# Exercise description
Copy out the entries word for word, starting at the line that contains "Open test history clock icon" and ending after the line that contains "will [x=630, y=258].".

(Some records)
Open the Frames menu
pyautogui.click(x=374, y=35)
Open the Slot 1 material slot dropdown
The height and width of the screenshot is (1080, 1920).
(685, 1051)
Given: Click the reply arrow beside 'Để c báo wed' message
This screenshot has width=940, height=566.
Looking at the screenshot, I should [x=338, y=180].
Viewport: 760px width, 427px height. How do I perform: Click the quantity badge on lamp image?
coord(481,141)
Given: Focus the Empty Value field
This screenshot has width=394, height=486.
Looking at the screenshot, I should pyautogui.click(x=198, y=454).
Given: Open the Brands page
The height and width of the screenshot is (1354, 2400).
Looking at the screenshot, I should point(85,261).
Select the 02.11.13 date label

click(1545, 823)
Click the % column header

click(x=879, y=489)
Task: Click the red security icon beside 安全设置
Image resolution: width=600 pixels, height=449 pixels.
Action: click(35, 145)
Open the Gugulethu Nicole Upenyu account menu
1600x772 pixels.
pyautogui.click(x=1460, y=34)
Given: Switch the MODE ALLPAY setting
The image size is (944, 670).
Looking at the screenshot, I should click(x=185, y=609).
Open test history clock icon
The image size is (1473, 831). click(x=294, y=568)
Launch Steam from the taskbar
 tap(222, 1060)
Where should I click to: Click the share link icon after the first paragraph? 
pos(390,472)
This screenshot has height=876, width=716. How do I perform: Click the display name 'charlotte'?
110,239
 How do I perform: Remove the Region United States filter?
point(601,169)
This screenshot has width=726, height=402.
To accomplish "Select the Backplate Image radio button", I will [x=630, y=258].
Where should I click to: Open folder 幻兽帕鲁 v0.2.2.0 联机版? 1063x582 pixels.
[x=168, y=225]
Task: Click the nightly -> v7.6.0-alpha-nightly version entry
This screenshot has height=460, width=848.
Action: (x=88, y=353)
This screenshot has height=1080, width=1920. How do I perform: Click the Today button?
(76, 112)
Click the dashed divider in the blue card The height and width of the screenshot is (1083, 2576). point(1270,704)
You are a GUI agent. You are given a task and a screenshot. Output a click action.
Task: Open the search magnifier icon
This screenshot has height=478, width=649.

# Result below
Open test history clock icon
The image size is (1473, 831). click(x=294, y=568)
Launch Steam from the taskbar
 tap(222, 1060)
Where should I click to: Click the share link icon after the first paragraph? 
pos(390,472)
This screenshot has height=876, width=716. How do I perform: Click the display name 'charlotte'?
110,239
 How do I perform: Remove the Region United States filter?
point(601,169)
This screenshot has width=726, height=402.
To accomplish "Select the Backplate Image radio button", I will [x=630, y=258].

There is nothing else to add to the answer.